=== Текст для чтения ===
+ + + + + + +

КомментарийКультура

«Событие», люди, явления

78-й Венецианский фестиваль завершился победой феминистского фильма-сопротивления. «Новая» подводит итоги конкурса

«Событие», люди, явления
Пенелопа Крус получила награду как лучшая актриса. В конкурсе она участвовала сразу с двумя картинами. Фото: EPA

Девиз 17-ой архитектурной биеннале (а 78-ой Венецианский фестиваль входит в нее) — «Как мы будем вместе жить?» Этот слоган идеально описывает сюжеты, проблематику, интересы авторов отобранных фильмов. Вопрос «как жить вместе?» касается и пандемической ситуации: трудность заказа билетов на сеансы зашкаливала. Необходимо было держать ухо востро в течение всего дня, чтобы не пропустить секунду, когда открывалась возможность бронирования. На вторую секунду мест в залах уже не оказывалось. Нервотрепка выводила из себя журналистов, готовых кричать: «Stop screening!», — по аналогии с изумительной выставкой в фонде Прадо «Stop painting».

Преграды, однако, удалось преодолеть. И увидеть, как жить или не жить вместе мамам с дочками, папам с сыновьями, братьям и сестрам, во время войны России с Украиной, под надзором НКВД в 1937-м или советской милиции в Польше в начале 80-х. Как жить в королевской семье? Как справиться с подпольным абортом, когда за него можно угодить в тюрьму во Франции в середине 50-х? Короче, Мостра-78 отрефлексировала разные версии солидарности и убийственных разрывов человеческой сообщительности. А также травматический опыт памяти, связанный с персональным переживанием персонажей и историческими событиями, меченными катастрофой.

+ + + + + + +

=== Представленные данные ===
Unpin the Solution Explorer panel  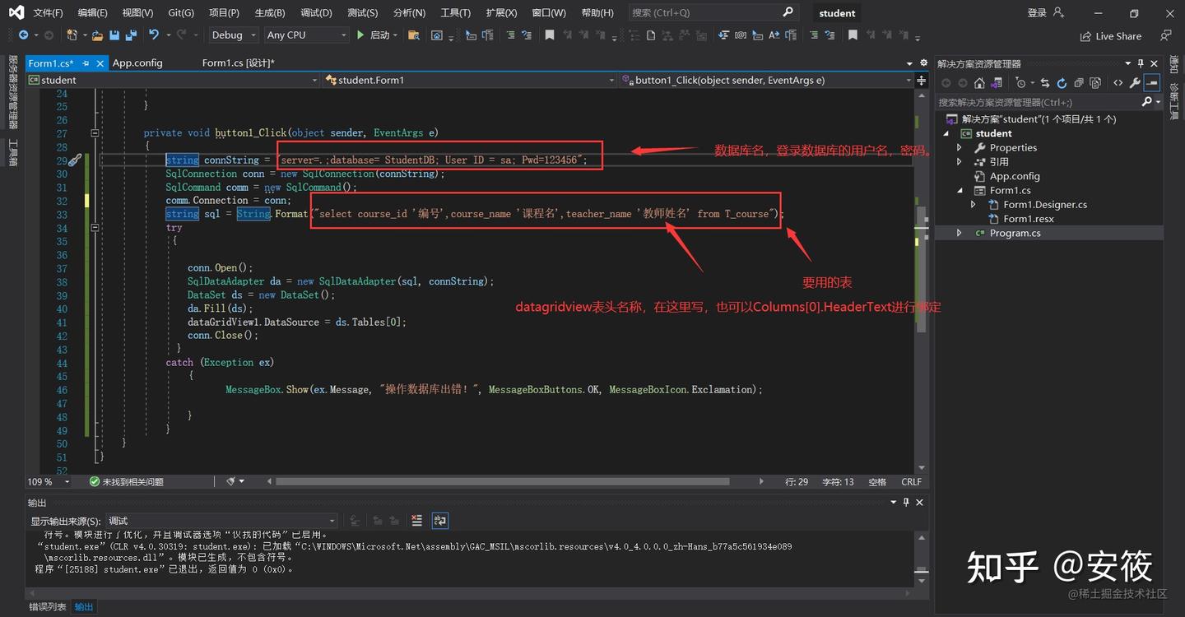click(1141, 63)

+ + + + + + +

=== Что нужно сделать ===
1: Какой девиз у 17-й архитектурной биеннале, согласно тексту о Венецианском фестивале?
2: Напишите продолжение текста о 78-м Венецианском фестивале, начав сразу после его последнего предложения.

=== Ответы к заданиям ===
1: «Как мы будем вместе жить?»

2:
Самое легкое на Венецианском кинофестивале образца 2021 года — сдача тестов каждые 48 часов в палатках Красного креста. Обделенным признанными в Европе вакцинами отрезали краешек бэйджа. «Отрезанных» от цивилизации было мало, поэтому никаких очередей и сплошная эмпатия.

Мама, папа

Кадр из фильма «Параллельные матери»

Кадр из фильма «Параллельные матери»

Тон конкурсу задал Педро Альмодовар. Его «Параллельные матери» запараллелили мотивы едва ли не всех картин не только официального конкурса. В один день в одном роддоме рожают Дженис (героиня Пенелопы Крус) и Ана (открытие молодой старлетки Милены Смит). Девочек перепутывают, но до поры это недоразумение остается тайной. Хотя нечто неладное разлито в воздухе, в реакциях и действиях (таких, как тест на материнство). Мать Аны не пожелала расставаться с мизерабельной актерской карьерой, не занималась дочкой, все надеется на славную роль.

Альмодовар, как всегда элегантно, взбивает мыльную пену мелодрамы, но в нее запускает неожиданный для себя ингредиент. Далекий от политики эксперт женского нрава и стрессов, он выступил с политическим жестом. Героиня Крус — модный фотограф, которую саднит прошлое ее семьи (прадедушка лежит в общей могиле со времен Гражданской войны, а правнучка всем сердцем хочет выбить разрешение на эксгумацию и захоронение останков). И тут счастливый случай — фотосессия археолога, с которым фотограф переспит, от которого забеременеет и получит документы, отменяющие закон о забвении (в Испании он призывал не ворошить депрессивное прошлое). Все будет хорошо. Но прежде Альмодовар потерзает наивных зрителей перипетиями, невинными, трогательными и передозированными (например, онкология жены любовника Дженис). Испанский маэстро мог в конкурсе не участвовать. Но оказался нужен разве только для инфицирования его тренда, звучащего так: все о моей, твоей, ее, его матери. Пенелопа Крус за эту работу получила кубок Вольпи, вручающийся лучшей актрисе.

Кадр из фильма «Официальный конкурс»

Кадр из фильма «Официальный конкурс»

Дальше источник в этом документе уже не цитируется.